In the gospel reading for today, there are three references to fire. John says that the tree that does not bear fruit will be thrown into the fire. John also said that Jesus would come and provide a baptism of the Spirit and fire. At the end of the reading, John says that Jesus will burn the chaff with unquenchable fire. Fire can purify. Fire can make clean.

There is a story I heard, which is supposed to be true, of a team of engineers that went to a South American country to attempt to extract minerals or other materials for their company. They were constantly thwarted by epidemics of malaria. Finally, they thought the only solution was to burn the land to its roots in order to rid it of the lethal mosquitoes. They did so. A couple of years later they returned. They found the land had a ground cover that they had never seen before. The ground cover produced an exquisite blue flower. They cut specimens and took them back with them and showed them to the people at the Botanical Gardens in Washington, D.C. The botanists confirmed what they thought. They had never seen that species before. It appeared to be something entirely new. The fire had purified the ground and created something new and beautiful.

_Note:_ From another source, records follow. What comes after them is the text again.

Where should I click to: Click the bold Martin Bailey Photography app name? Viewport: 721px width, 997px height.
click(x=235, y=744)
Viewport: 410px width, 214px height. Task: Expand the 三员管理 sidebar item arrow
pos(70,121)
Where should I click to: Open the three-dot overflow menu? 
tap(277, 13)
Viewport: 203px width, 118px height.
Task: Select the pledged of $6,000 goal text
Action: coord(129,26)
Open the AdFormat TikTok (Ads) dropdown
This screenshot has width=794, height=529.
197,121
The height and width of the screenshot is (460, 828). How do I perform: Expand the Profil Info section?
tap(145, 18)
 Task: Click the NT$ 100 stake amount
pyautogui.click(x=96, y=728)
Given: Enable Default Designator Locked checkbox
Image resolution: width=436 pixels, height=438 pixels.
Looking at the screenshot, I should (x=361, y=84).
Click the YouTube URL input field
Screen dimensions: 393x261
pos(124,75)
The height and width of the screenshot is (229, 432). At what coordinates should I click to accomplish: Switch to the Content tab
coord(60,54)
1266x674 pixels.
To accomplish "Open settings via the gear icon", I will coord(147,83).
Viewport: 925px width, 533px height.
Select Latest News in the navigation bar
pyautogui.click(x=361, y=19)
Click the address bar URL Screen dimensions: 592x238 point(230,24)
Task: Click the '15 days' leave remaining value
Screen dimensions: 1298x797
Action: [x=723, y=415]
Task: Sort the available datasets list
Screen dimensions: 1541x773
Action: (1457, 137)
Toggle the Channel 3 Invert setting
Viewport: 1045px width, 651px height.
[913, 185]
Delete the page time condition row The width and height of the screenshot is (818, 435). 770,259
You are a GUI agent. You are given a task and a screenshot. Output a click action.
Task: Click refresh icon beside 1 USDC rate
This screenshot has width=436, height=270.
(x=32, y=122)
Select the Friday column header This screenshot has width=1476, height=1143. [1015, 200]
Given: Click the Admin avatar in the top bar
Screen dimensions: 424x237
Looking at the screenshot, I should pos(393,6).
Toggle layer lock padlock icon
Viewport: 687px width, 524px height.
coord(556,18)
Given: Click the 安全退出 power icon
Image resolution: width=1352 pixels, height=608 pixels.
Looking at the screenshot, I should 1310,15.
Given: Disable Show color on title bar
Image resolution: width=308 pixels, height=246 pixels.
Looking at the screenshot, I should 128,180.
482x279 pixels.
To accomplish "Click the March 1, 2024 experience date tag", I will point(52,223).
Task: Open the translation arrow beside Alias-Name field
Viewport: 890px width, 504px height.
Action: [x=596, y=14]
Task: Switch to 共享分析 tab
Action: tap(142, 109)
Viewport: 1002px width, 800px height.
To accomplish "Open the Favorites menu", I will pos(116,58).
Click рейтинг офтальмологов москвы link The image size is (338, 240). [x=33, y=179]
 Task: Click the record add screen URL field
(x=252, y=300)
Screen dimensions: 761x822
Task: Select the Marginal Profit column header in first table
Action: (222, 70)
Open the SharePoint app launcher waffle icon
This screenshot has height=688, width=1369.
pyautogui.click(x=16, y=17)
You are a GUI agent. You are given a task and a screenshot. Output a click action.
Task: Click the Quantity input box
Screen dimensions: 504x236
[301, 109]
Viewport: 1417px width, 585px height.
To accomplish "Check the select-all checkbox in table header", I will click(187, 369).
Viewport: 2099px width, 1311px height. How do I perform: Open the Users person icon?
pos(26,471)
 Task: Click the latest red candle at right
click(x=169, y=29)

So it is with us that began with our baptism. It is the fire of purification from the Spirit that enters us. As the Spirit opens us to the presence of God, through Jesus, the purification process continues each day as we remember our baptism. We are created new and beautiful, made in the image of God to serve God’s desire to have the kingdom of heaven come near.
As we continue our Advent journey, we have the opportunity to embrace our relationship with God through repentance, which is strengthened by the purification of the Spirit’s fire, and produces the joy of hope as we await the coming of Jesus.